Обсуждение: passing text value with single quote to stored procedure

On 07/12/2013 03:05 PM, Prabhjot Sheena wrote:
> Hi all
>            I am currently having an issue with passing a value with a
> single quote in it to stored procedure
>
>   i am trying to pass this text value QA_SUMMER ' 2013_(EU/US) to stored
> procedure text variable. it gives me error.
>
> Here is more detail on this
>
> My stored procedure is something like this
>
> CREATE OR REPLACE FUNCTION load_stage_start_v1( p_name text)
>
> when this value is passed to the function
>
> select load_stage_start_v1('QA_SUMMER'2013_(EU/US)');
>
> This gives an error. Is there a way to fix this issue.

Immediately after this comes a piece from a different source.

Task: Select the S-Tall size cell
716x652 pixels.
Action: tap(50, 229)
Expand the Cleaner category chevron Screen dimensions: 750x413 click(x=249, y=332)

Without seeing the body of the function or the error message it is a bit
of a guess, that has never stopped me before, so here are a couple of
suggestions:

Dollar quoting
http://www.postgresql.org/docs/9.2/interactive/sql-syntax-lexical.html#SQL-SYNTAX-IDENTIFIERS
4.1.2.4. Dollar-quoted String Constants

so:

select load_stage_start_v1($$QA_SUMMER'2013_(EU/US)$$)

quote_literal
http://www.postgresql.org/docs/9.2/static/functions-string.html

Use quote_literal() in function to properly escape string.

>
> And if i am sending this question to the wrong mailing list pls let me
> know.
>
> Thanks in advance
>
>


--
Adrian Klaver
adrian.klaver@gmail.com

On Jul 13, 2013, at 24:05, Prabhjot Sheena <prabhjot.sheena@rivalwatch.com> wrote:

> when this value is passed to the function
>
> select load_stage_start_v1('QA_SUMMER'2013_(EU/US)');
>
> This gives an error. Is there a way to fix this issue.

Your issue has nothing to do with stored procedures. You need to escape the string properly for SQL.

select load_stage_start_v1('QA_SUMMER''2013_(EU/US)');


Alban Hertroys
--
If you can't see the forest for the trees,
cut the trees and you'll find there is no forest.